“Ever since I could chase a bone, I’ve longed to talk….”
The first talking-dog story in Western literature—from the writer generally acknowledged, alongside William Shakespeare, as the founding father of modern literature, no less?
Indeed, The Dialogue of the Dogs features, in a condensed, powerful version, all the traits the author of Don Quixote is famous for: It’s a picaresque rich in bawdy humor, social satire, and fantasy, and it uses story tactics that were innovative at the time, such as the philandering husband who, given syphilis by his wife, is hospitalized. Late one feverish night he overhears the hospital’s guard dogs telling each other their life’s story—a wickedly ironic tale within the tale within the tale, wherein the two virtuous canines find themselves victim, time and again, to deceitful, corrupt humanity.
Here in a sparkling new translation, the parody of a Greek dialogue is so entertaining it belies the stunningly prescient sophistication of this novella—that it is a story about telling stories, and about creating a new way to discuss morality that isn’t rooted in empiricism. In short, it’s a masterful work that flies in the face of the forms and ethics of its time…and perhaps ours as well.

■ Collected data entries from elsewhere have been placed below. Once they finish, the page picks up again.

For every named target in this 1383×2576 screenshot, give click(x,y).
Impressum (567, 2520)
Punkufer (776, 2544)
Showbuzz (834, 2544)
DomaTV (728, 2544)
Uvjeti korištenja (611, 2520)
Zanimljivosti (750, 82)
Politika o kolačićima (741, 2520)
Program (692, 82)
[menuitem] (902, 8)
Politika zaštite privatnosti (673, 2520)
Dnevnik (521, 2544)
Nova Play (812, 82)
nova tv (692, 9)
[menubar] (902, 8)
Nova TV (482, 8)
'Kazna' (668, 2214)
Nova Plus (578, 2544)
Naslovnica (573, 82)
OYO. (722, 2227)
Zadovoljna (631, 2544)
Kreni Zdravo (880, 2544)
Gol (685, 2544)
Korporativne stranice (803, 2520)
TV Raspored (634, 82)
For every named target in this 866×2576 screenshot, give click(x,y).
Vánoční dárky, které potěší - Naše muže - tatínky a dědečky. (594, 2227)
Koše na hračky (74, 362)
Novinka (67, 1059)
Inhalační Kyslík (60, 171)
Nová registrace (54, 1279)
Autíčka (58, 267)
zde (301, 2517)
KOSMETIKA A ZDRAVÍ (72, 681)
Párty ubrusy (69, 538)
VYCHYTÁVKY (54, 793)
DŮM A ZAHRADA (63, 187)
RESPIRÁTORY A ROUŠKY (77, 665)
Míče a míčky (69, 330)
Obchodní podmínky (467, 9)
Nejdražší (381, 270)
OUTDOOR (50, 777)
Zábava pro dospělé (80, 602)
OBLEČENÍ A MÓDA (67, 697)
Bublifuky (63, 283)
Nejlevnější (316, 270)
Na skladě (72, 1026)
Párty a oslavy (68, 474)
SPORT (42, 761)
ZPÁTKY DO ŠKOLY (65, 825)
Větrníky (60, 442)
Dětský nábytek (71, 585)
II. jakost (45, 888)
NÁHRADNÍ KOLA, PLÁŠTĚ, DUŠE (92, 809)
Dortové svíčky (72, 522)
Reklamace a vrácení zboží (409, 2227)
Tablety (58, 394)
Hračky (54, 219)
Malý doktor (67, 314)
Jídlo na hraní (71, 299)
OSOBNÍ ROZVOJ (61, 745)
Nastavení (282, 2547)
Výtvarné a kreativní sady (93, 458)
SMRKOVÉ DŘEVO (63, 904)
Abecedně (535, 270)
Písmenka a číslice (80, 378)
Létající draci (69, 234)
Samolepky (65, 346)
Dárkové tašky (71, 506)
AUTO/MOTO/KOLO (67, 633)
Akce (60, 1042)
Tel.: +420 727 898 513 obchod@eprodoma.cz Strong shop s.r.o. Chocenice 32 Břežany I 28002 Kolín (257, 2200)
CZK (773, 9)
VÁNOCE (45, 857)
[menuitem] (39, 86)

MIGUEL DE CERVANTES was born in Alcalá de Henares, Spain in 1547, the son of an impoverished barber-surgeon who may have been a minor noble—or posed as one. Little is known of Cervantes’ life until, at 23, he went to Italy—by some accounts, fleeing justice after a duel—to join Spain’s war against the Ottoman Empire, losing his left arm in the Battle of Lepanto. Sailing home, he was captured by Barbary pirates and sold into slavery in Algiers. Eventually ransomed by his family, he returned home in 1580 deeply in debt to his rescuers. He published an unsuccessful novel, La Galatea, married a woman twenty years his junior and, denied permission to emigrate to the New World, became a tax collector. Subsequently, he was imprisoned at least twice for account “irregularities.” During one of those imprisonments—in La Mancha—he conceived a satire of chivalry that became his masterwork, Don Quixote. It gained widespread popularity and notoriety for its unprecedented use of vernacular Spanish, and for defying the tenets of the long dominant Romantic genre. His subsequent collection, Exemplary Novellas, gained even greater acclaim in 1613. Success allowed him to retire to Madrid to write, and he completed a final novel, The Exploits of Persiles and Sigismunda three days before he died on April 23, 1616—the same day as William Shakespeare.